Thursday, January 23, 2014

Lost in Pages


Since I have been taking a bit of a break from writing, I’ve been catching up on my fiction reading this past month. First I tackled Harumi Murakami’s The Windup Bird Chronicles. I read this book more than ten years ago and remembered loving it, so I was pleased when my book club suggested it. Oddly, other than a scene where a character is stuck in a dry well, I remembered very little about it.

I looked forward to reading The Windup Bird Chronicles again because Murakami is one of the few authors I’ve read who write about the Japanese occupation of Manchuria.  Yet, while the book has several sections about World War Two, the main story is about a directionless man, Toru Okada, who loses first his cat, and then his wife. Various odd people drift in and out of his life, a teenager named May Kasahara, a woman in a red vinyl named Creta Kano, as well as a woman who calls offering telephone sex. Unlike my reading of ten years ago, I found the book meandered, and the link to the World War Two sections tenuous at best. The end left me unsatisfied.

I went to book club feeling exasperated with Murakami, but I left the evening with an entirely different feeling for the book. I was reading Murakami as a historian and also as a writer. I wanted the history of World War Two, of the Japanese occupation to shed light on contemporary Japan. As a writer, I wanted to read the book and be able to marvel at the structure, the coiled underbelly that held the story together. My friend Nancy, who teaches philosophy, read the book in a different way. She read as a philosopher, so to her, the book is a lesson on how to live. To her, Toru Okada is a lost individual, who doesn’t feel, who doesn’t live, but through his adventures looking for his wife and cat, finds a way to live.
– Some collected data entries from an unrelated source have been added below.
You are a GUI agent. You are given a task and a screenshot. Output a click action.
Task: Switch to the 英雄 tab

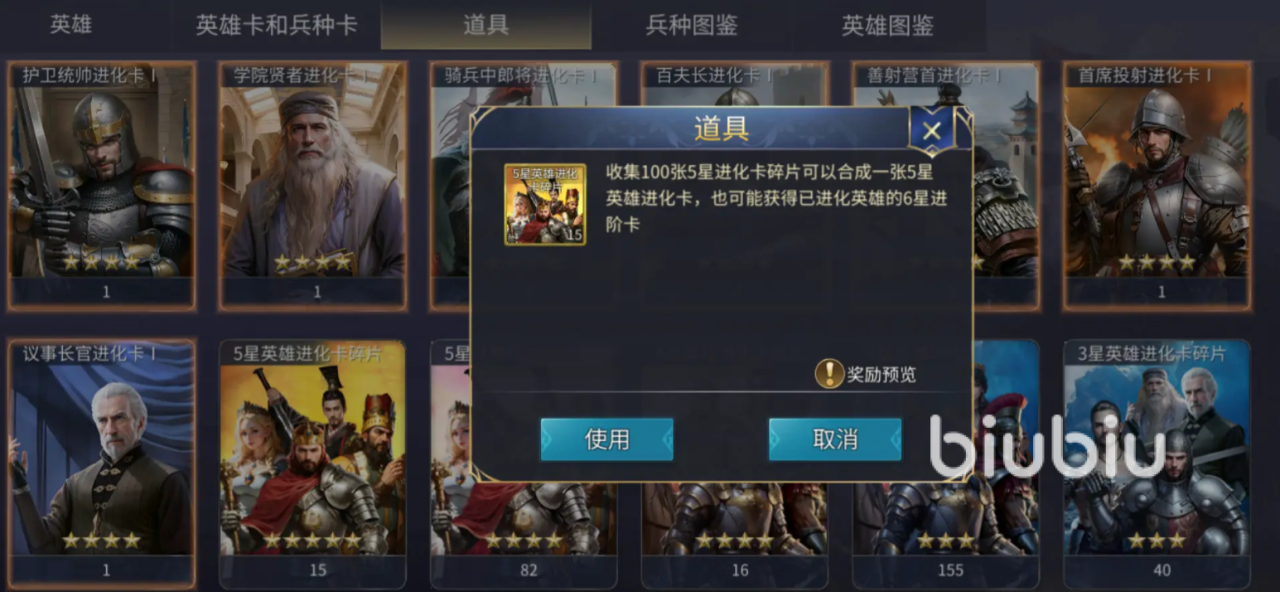[x=71, y=25]
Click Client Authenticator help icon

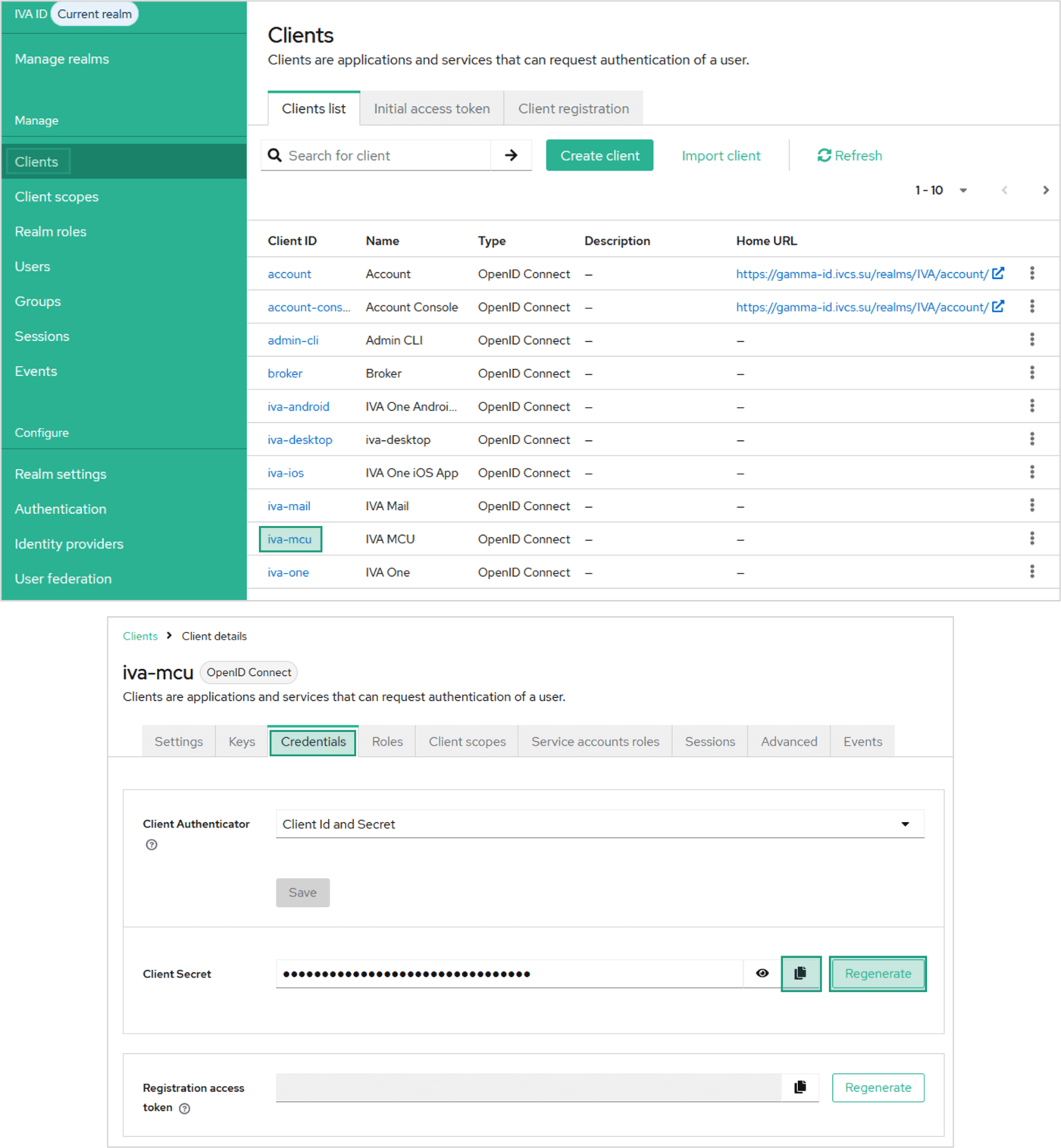point(152,845)
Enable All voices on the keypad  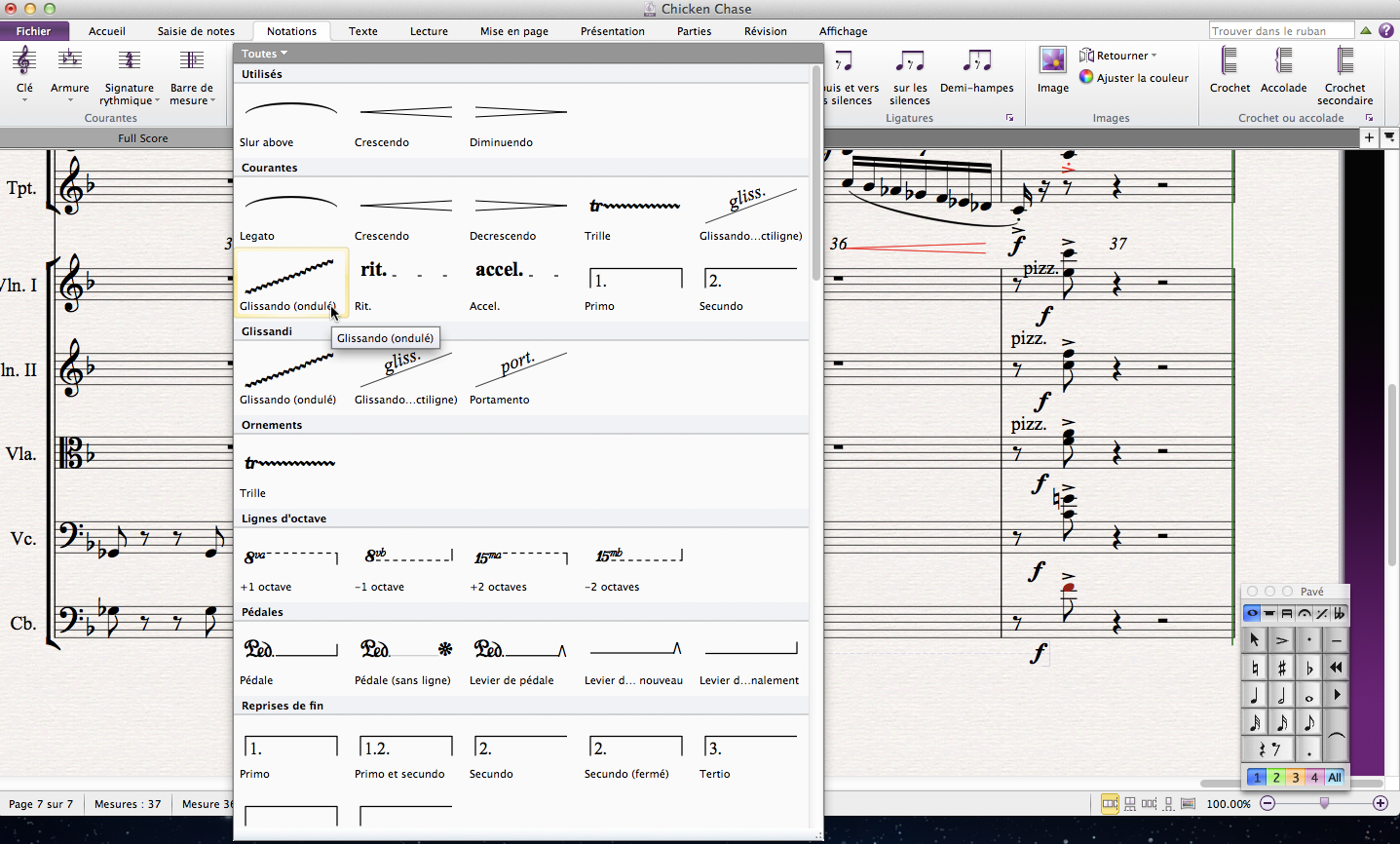1335,778
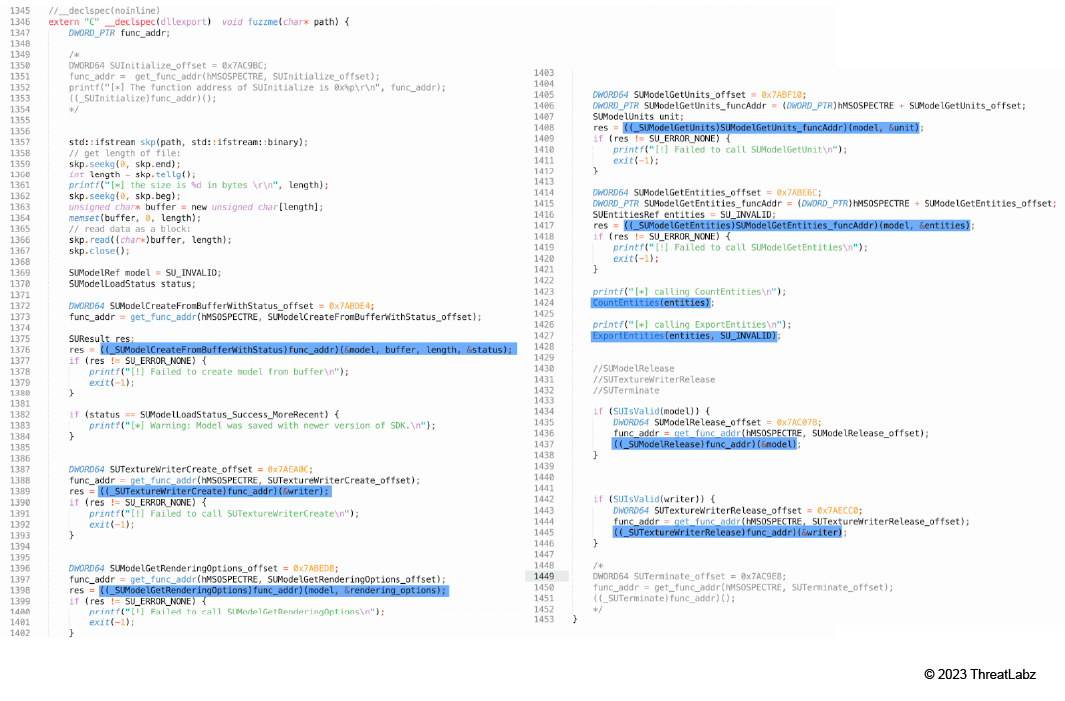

I found myself leaving book club with a more profound appreciation of the book, which is what book club should be all about.

 
For something completely different, I read Longbourne by Jo Baker. This is the servant’s version of Pride and Prejudice. It’s both a beautiful tribute and stands on its own. While I wouldn’t call myself an Austen addict, I do enjoy her work, and re-read her books from time to time. I like social history, so I was intrigued by the details of running a house in the early 19th century and about soldiers’ experiences in the Napoleonic wars. Like Pride and Prejudice, Longbourne, has just enough bitter at the end to make you doubt whether a sweet ending will come. If you’re a Downton Abbey fan, this is a book for you.
 



And for another change, I also read Kevin Power’s The Yellow Birds, about a soldier’s experience fighting in Al Tafar, Iraq. Twenty-year old Private Bartle pledges to bring another solider, Murphy, home safely. Neither of the two men are prepared for the mental onslaught of fighting and their experiences change them forever.

While I don’t usually read war books, The Yellow Birds is so well written, that I was completely taken into the story despite the violence. I loved the first line: “The war tried to kill us in the spring.”  I also loved the way this book is structured. The events don’t unfurl chronologically, and I want to re-read the book to figure out how Powers makes this work.

And you, what are you reading these days?